Sometimes I ask myself if UNIX is slipping away from us like COBOL. I don't wish to pass a judgement, only make observations. Obviously it's something Microsoft would welcome, if it were true. But on with the story.
An experienced GNOME developer wrote today in his diary at Advogato (no link to protect the guilty party; it's outside the point anyway):
My last two days were simply wasted by the setserial utility. I was using it to set the baud-rate of my serial port matching the baud-rate of the thermal printer attached to it.
The said developer obviously has no basic concept of the way things work and therefore knows no difference between stty and setserial. Quite probably, the whole distinction is artificial and meaningless to him. They both control the serial port, don't they? But at least he knows how a serial port functions.
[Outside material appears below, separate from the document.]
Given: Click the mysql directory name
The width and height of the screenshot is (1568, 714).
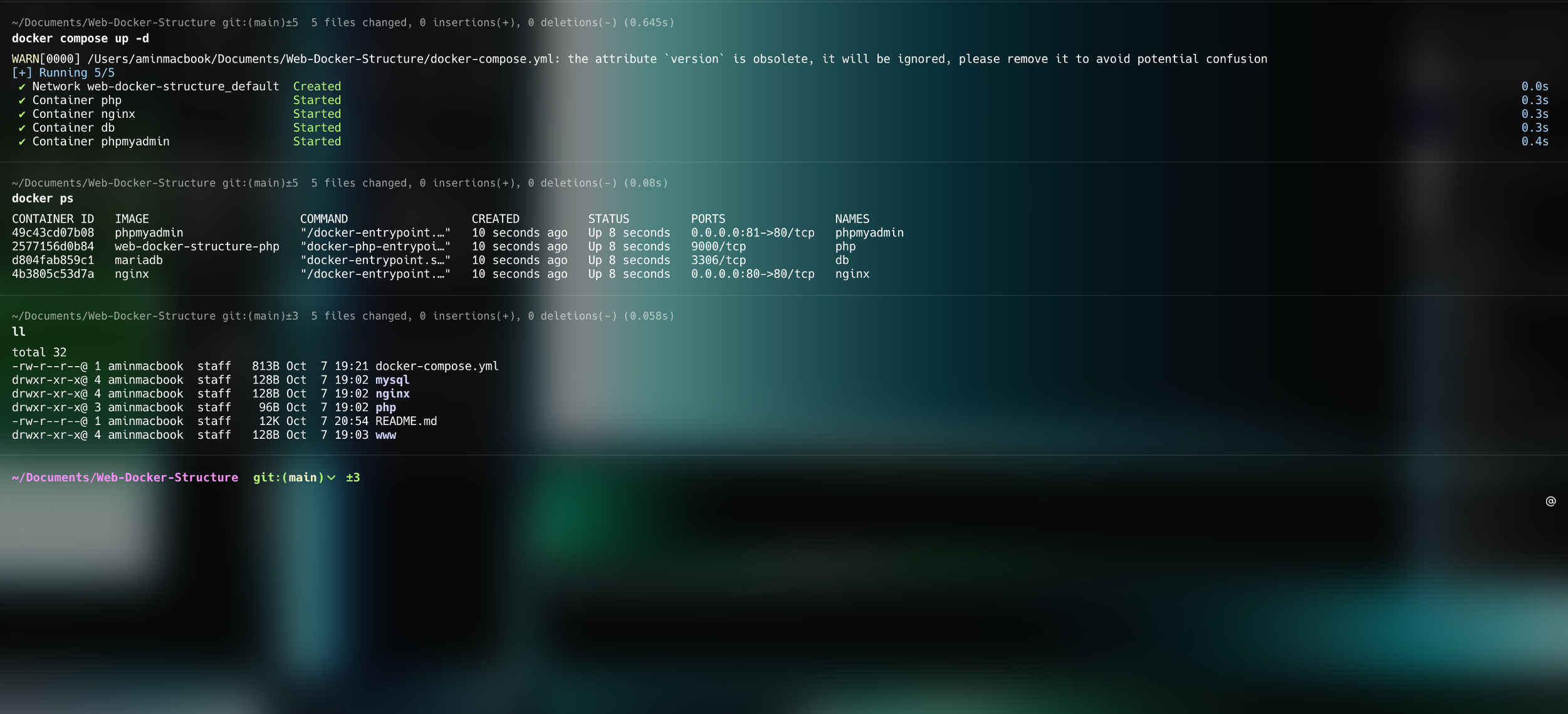Looking at the screenshot, I should (392, 380).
It's not a big deal, really, but it reminded me of two other happenings. Once, someone popped on IRC with "<rollo> Ctrl-S locks xterm solid". Another time, a sharp network driver hacker asked if anyone knows where kernel redirects standard input, output, and error for a new process. The ">" and "<" always worked automagically for him. He could have lived his whole career without thinking once about it.
The whole pile of the software on top of which we sit with things like Mozilla, Python, Bonobo and Gobject is so huge now that it's utterly impossible to know every little detail. I understand that. But the very basics of the way the world operates, aren't they supposed to be naturally ingrained into hackers? What are these basics today? What is essential and what is superficial?